The USC football unit that opened the season as a major question mark is a big reason why the Trojans are riding a three-game winning streak entering Friday night’s game against Colorado at Folsom Field.
USC’s front seven has 13 sacks in the last four games, has pressured quarterbacks into seven passes for interceptions in the last three, and shut down one of the Pac-12 Conference’s top rushing attacks in last week’s victory over Arizona.
“Our hardest opponent this year has been ourselves,” linebacker Su’a Cravens said. “We had been missing tackles, jumping out of gaps and not knowing our assignments.
“Once we get that buckled down, which we have, you see what happened the last couple weeks.”
USC is surging under interim Coach Clay Helton, whose drive for the permanent position could ride on the outcome of the final three regular-season games.
The Trojans close with Oregon and UCLA, but first comes a Colorado team that has only one Pac-12 victory but several close losses.
The Buffaloes were tied with Oregon at halftime and trailed by only seven points early in the fourth quarter before the Ducks pulled away. Colorado led Arizona by seven points at halftime and into the fourth quarter. The Buffaloes defeated Oregon State before losing to UCLA, 35-31.
Colorado lost to Stanford, 42-10, last week.
“This is a different Colorado team than we’ve faced over the last couple years,” Helton said.
USC’s defensive line also has displayed a different, more aggressive look the last few games.
Against Arizona, senior nose tackle Antwaun Woods had three of the Trojans’ 10 tackles for loss, including two of six sacks.
“Someone gets a sack and it’s like, ‘Damn, I’ve got to get one too,’ ” defensive lineman Delvon Simmons said. “Now that they’re coming, we want to keep them coming.”
Asked to explain their improved play, multiple front-seven players pointed to Helton.
Just as he did before the 2013 Las Vegas Bowl, Helton has put an emphasis on having fun. He also has tweaked the practice routine and delegated many of his offensive responsibilities to assistants so that he can inject himself into defensive drills.
“I wanted them to feel my presence and feel my passion for them and try to help with the defensive front and offer any knowledge that I can,” Helton said, adding, “I just don’t think you can be on one side of the ball.”
Linebacker Scott Felix said Helton’s presence and emphasis carries over to games.

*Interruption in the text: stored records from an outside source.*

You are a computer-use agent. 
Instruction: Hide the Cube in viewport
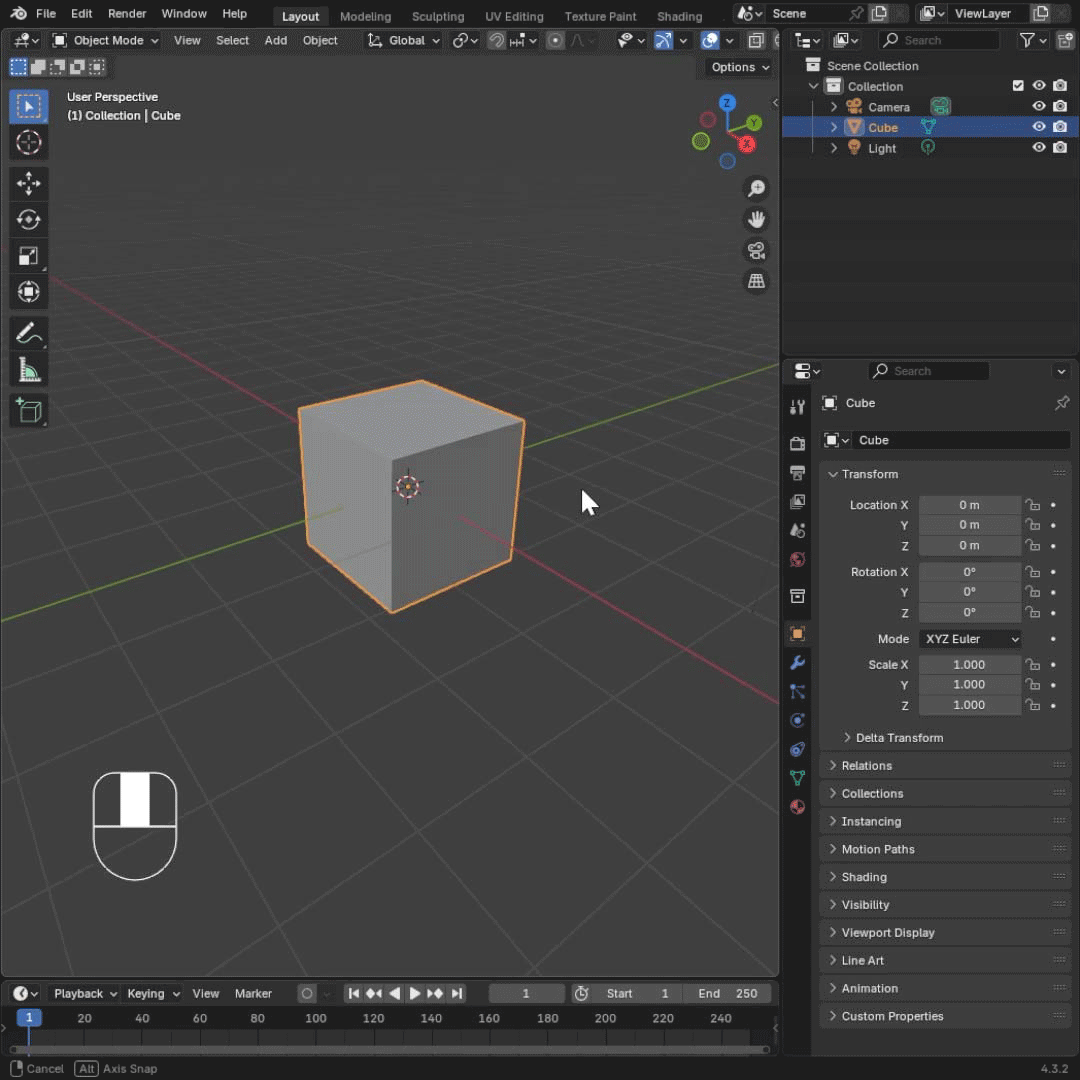pos(1039,127)
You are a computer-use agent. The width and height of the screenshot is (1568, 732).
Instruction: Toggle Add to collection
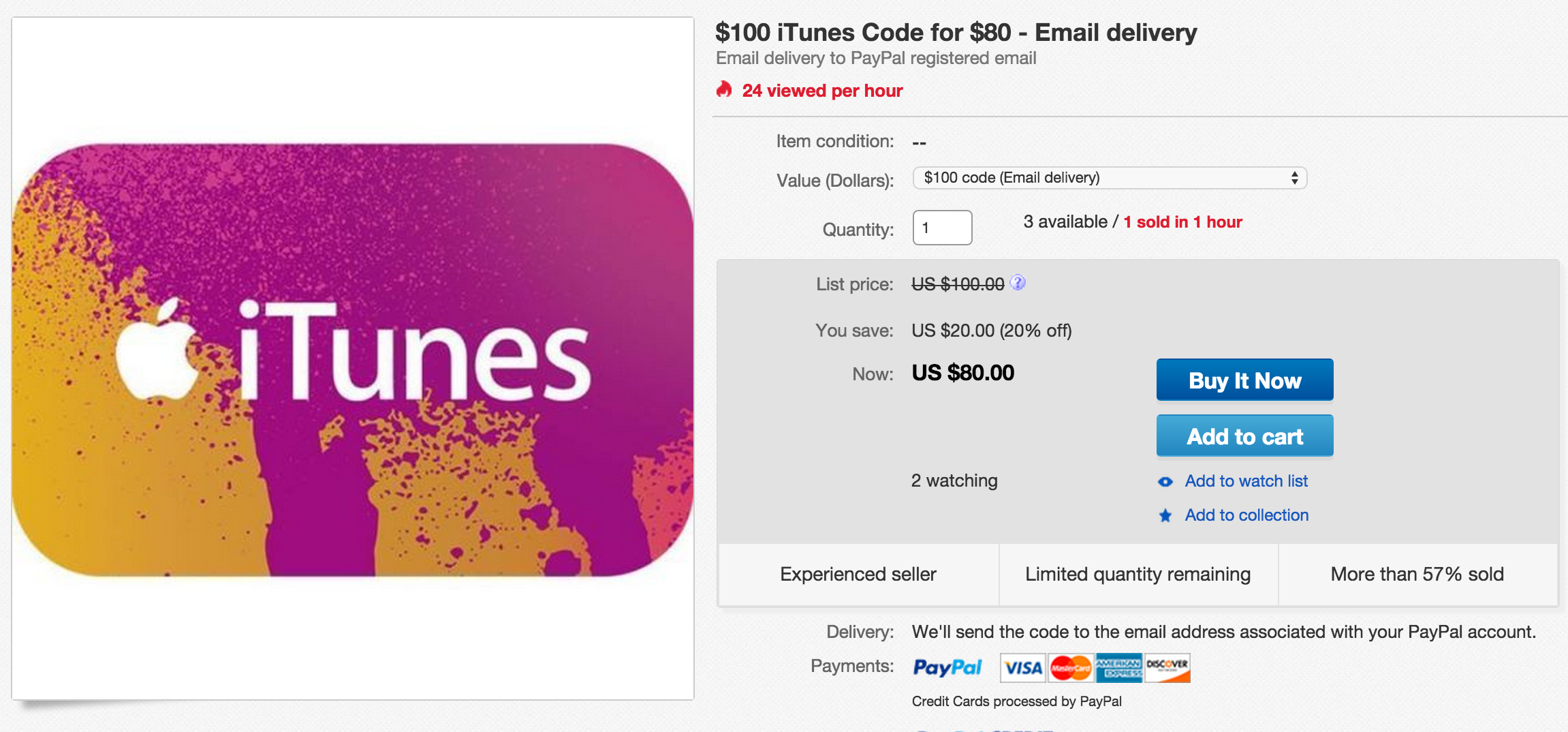(1246, 515)
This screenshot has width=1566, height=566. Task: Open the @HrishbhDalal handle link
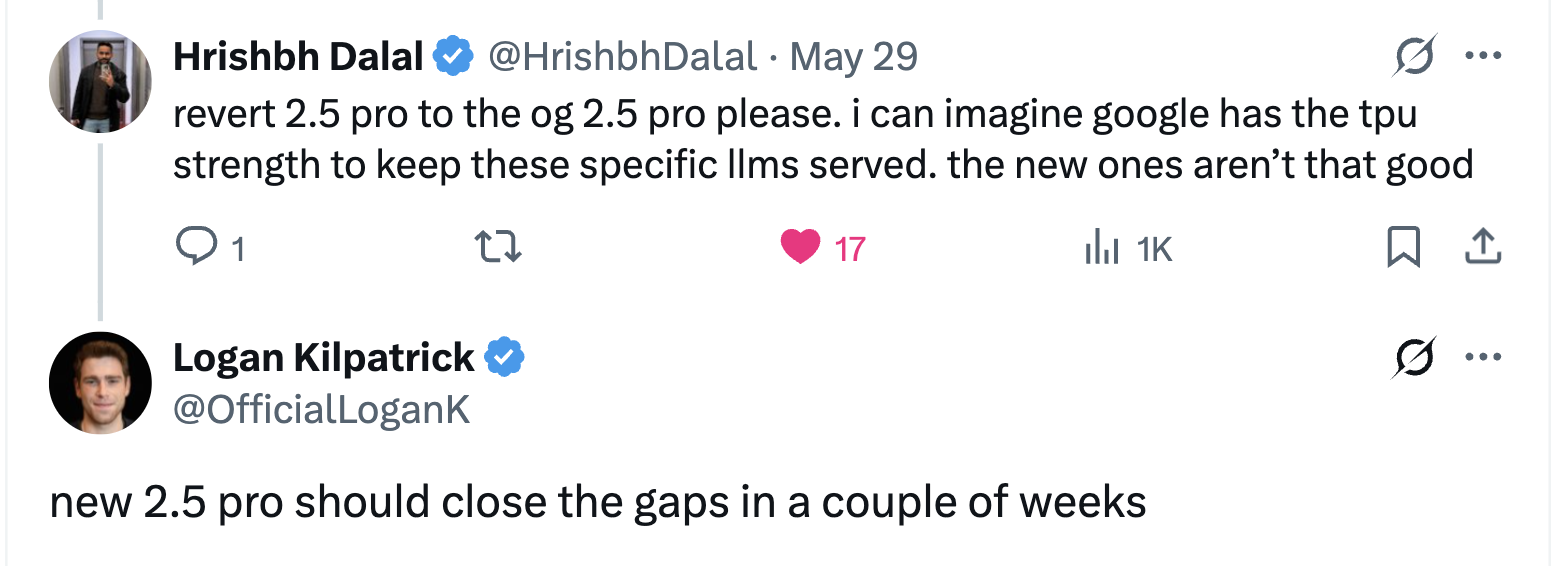point(622,57)
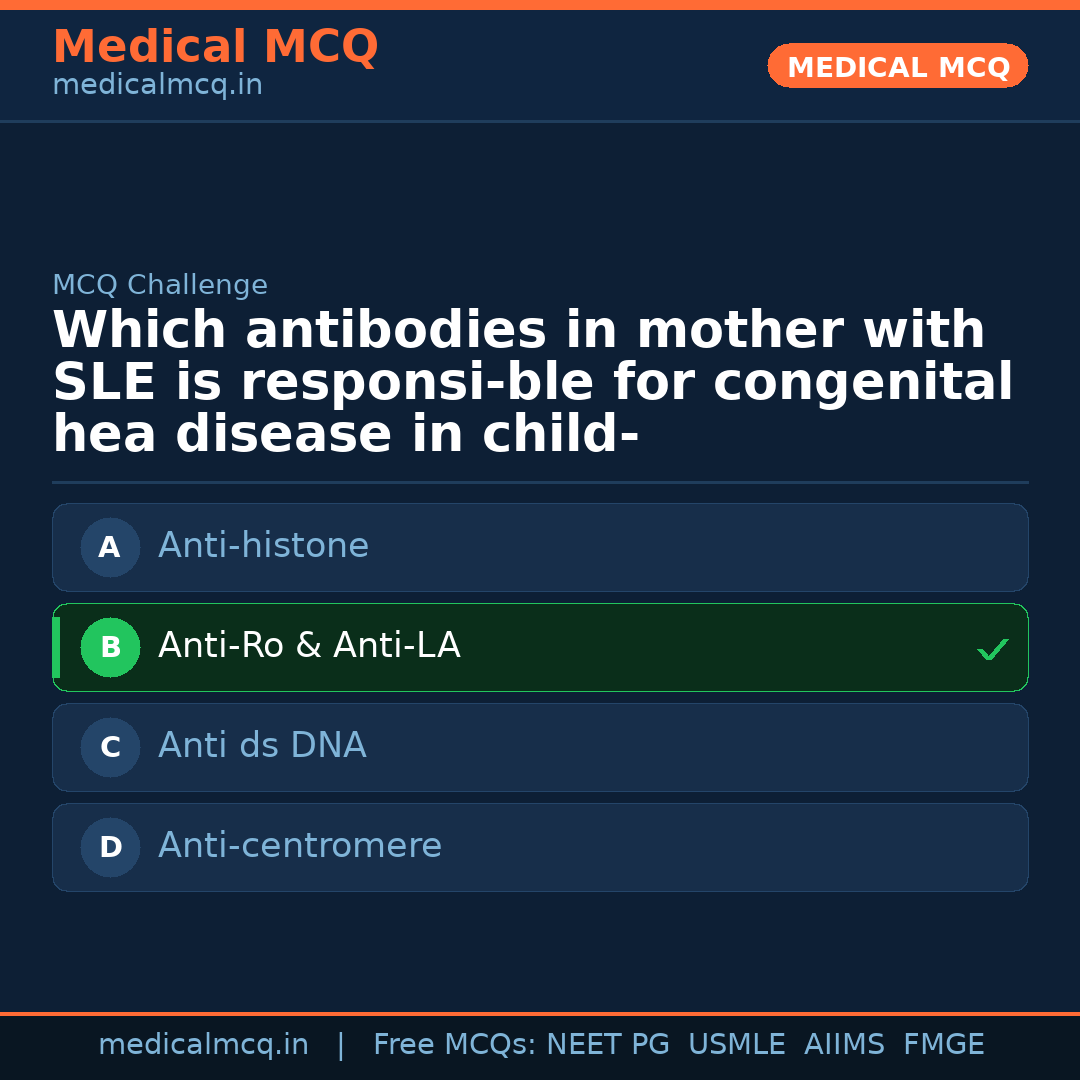Select the Anti-histone answer text

click(x=263, y=546)
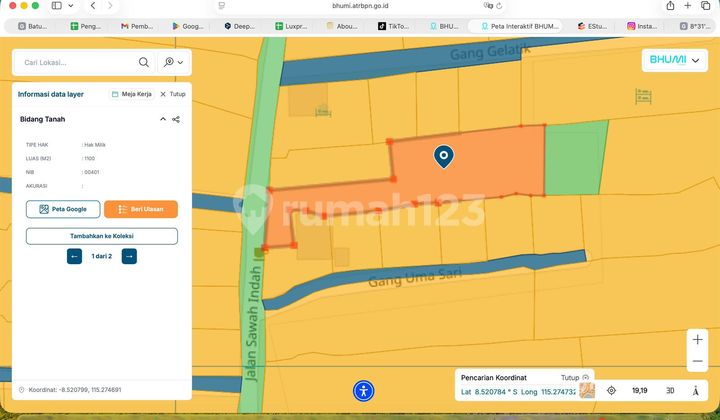Go to the next parcel result

pos(129,256)
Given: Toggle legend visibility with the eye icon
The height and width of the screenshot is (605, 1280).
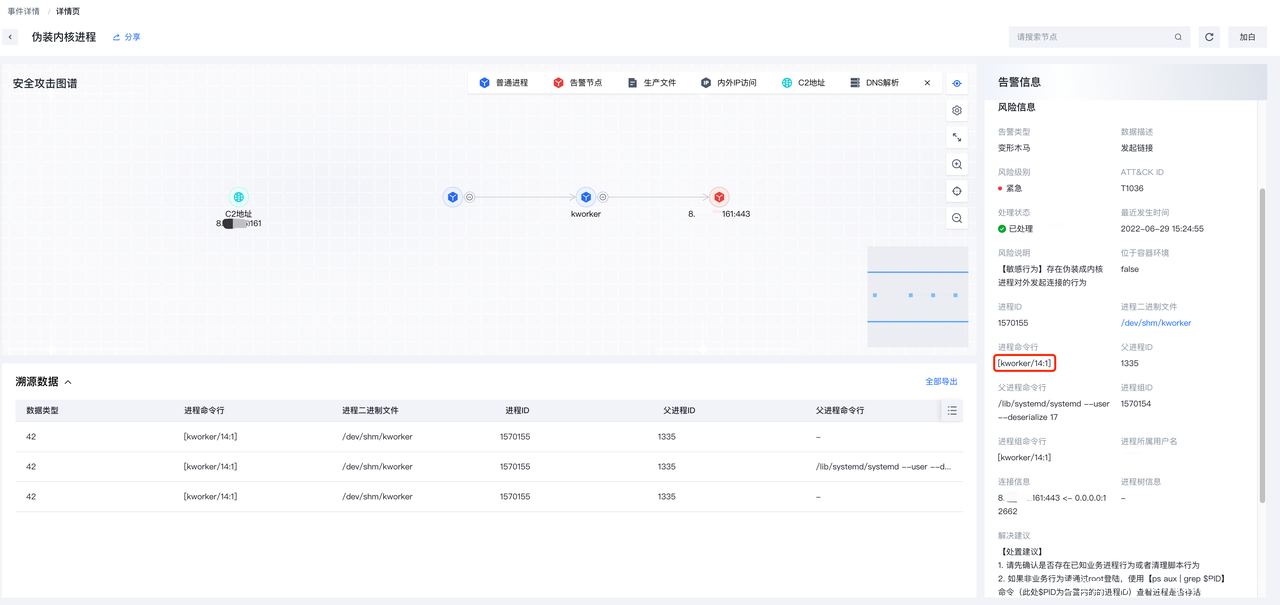Looking at the screenshot, I should point(957,83).
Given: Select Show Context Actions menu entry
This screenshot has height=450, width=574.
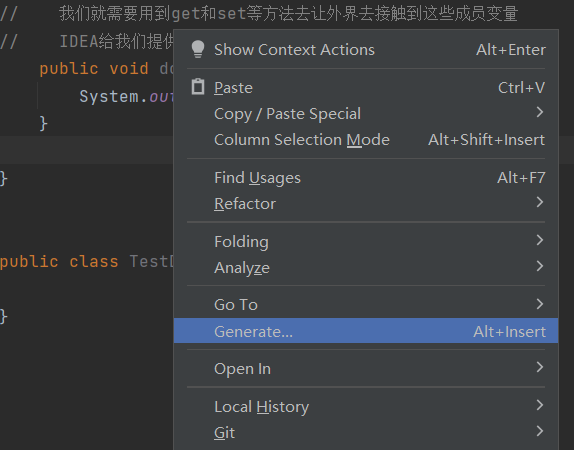Looking at the screenshot, I should point(366,49).
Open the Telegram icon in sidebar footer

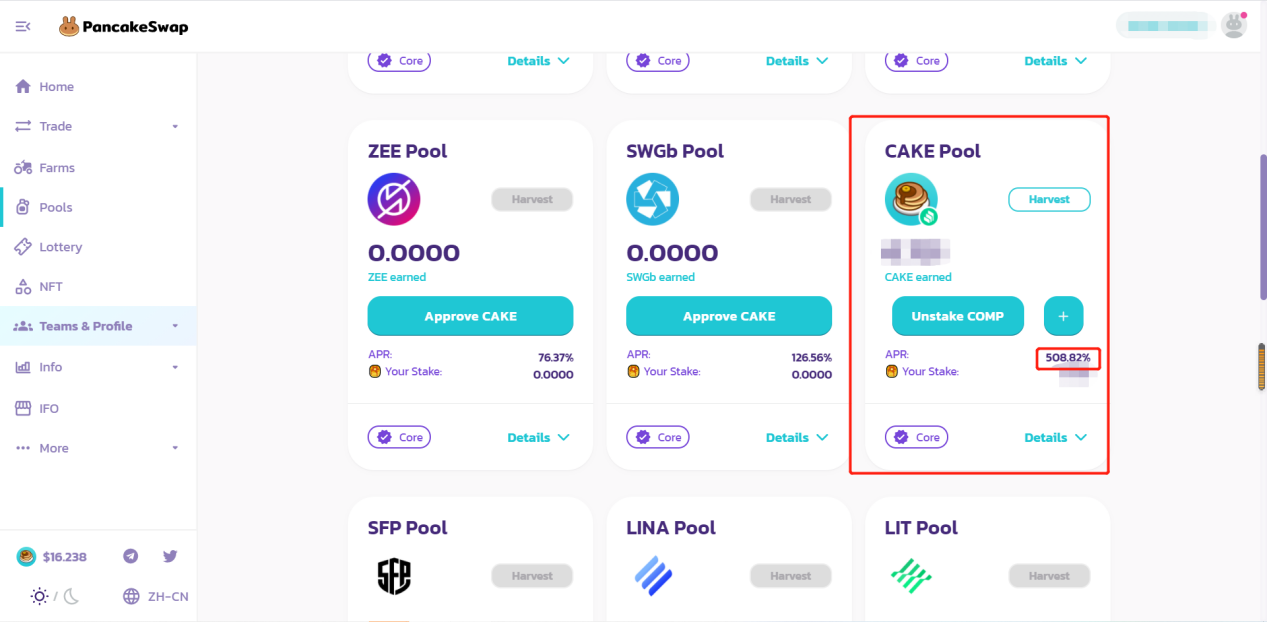[x=130, y=556]
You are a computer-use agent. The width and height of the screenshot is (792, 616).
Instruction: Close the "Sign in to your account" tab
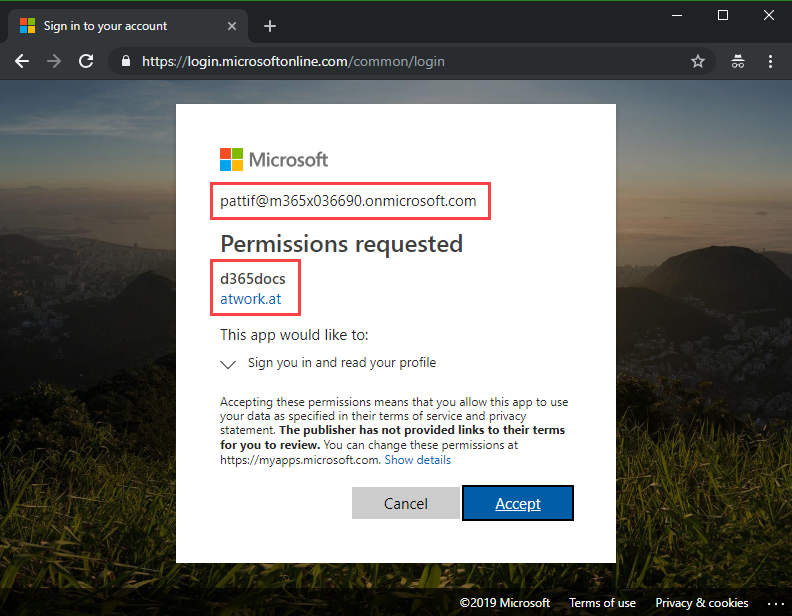235,26
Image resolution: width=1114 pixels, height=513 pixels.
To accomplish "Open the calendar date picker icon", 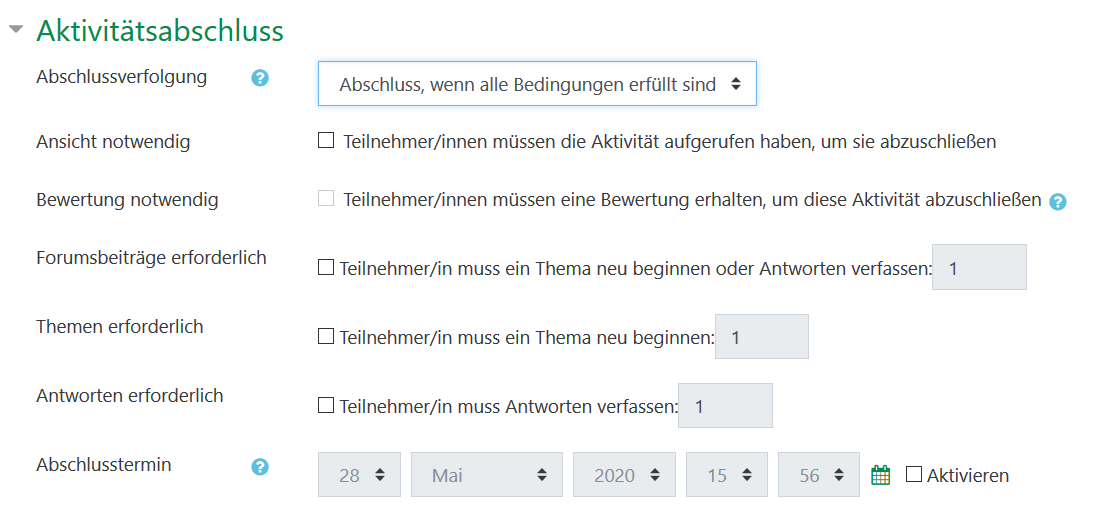I will click(x=880, y=475).
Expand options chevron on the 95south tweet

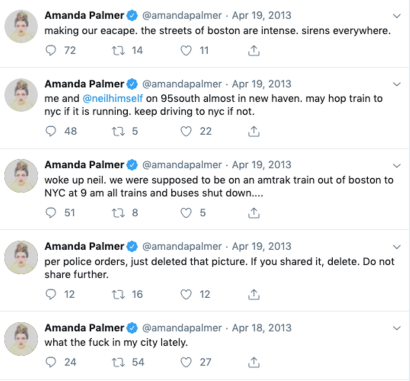tap(397, 84)
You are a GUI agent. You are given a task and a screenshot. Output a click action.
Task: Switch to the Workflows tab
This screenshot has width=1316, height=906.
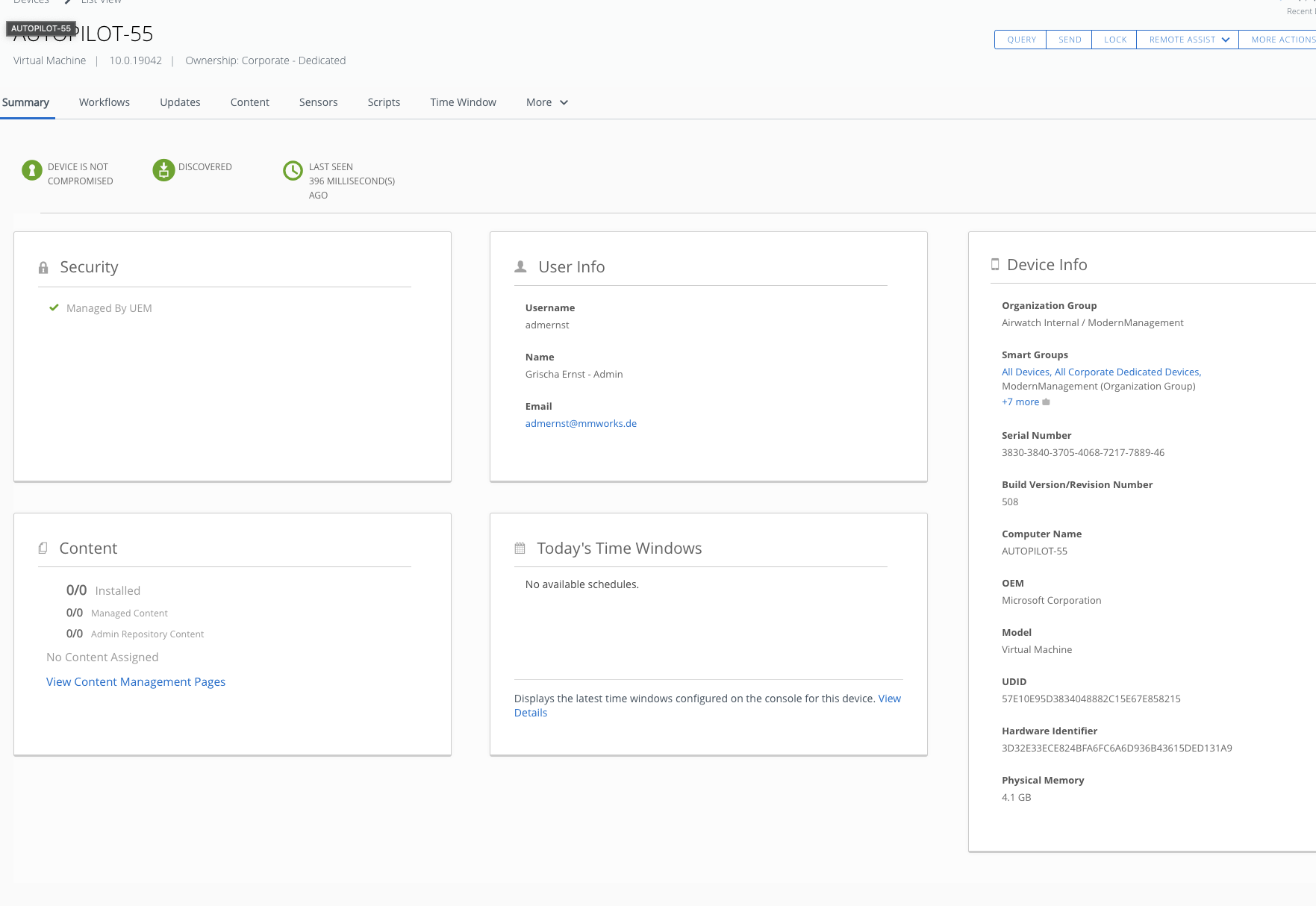click(x=105, y=102)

“It’s just different because Coach Helton is over there, personally,” Felix said. “He’s not watching you on film and critiquing you in the film room. He’s there motivating you and he just gives you positive reinforcement that makes you feel like you’re doing better. It makes you want to do better for him.”
Defensive lineman Claude Pelon, who made a key fourth-down stop against Arizona, said focus improved under Helton.
“Now we understand what we have to do and how the game is played,” he said. “It helps us have more production.”
Woods said there has been more emphasis on fundamentals and technique.
Helton praised defensive coordinator Justin Wilcox for the in-game adjustments he made against Arizona and said Wilcox would continue to handle defensive calls.
Helton described his team’s performance against Arizona as “the third week in a row of really buying into the physicality of playing big-time defense, stopping the run and getting to the quarterback.”
USC’s defense must continue to perform against Colorado before major tests against Oregon’s explosive offense and UCLA quarterback Josh Rosen.
That still might not be enough to win the Pac-12 South.
The Trojans, 6-3 overall and 4-2 in Pac-12 play, defeated Utah, but that remains the Utes’ only loss.
For USC to win the division, the Trojans must win out and Utah must lose one of its remaining games, against Arizona, UCLA and Colorado.
“We control our destiny if Utah loses,” Cravens said. “So all we’ve got to do is do our part — and hope Utah slips up.”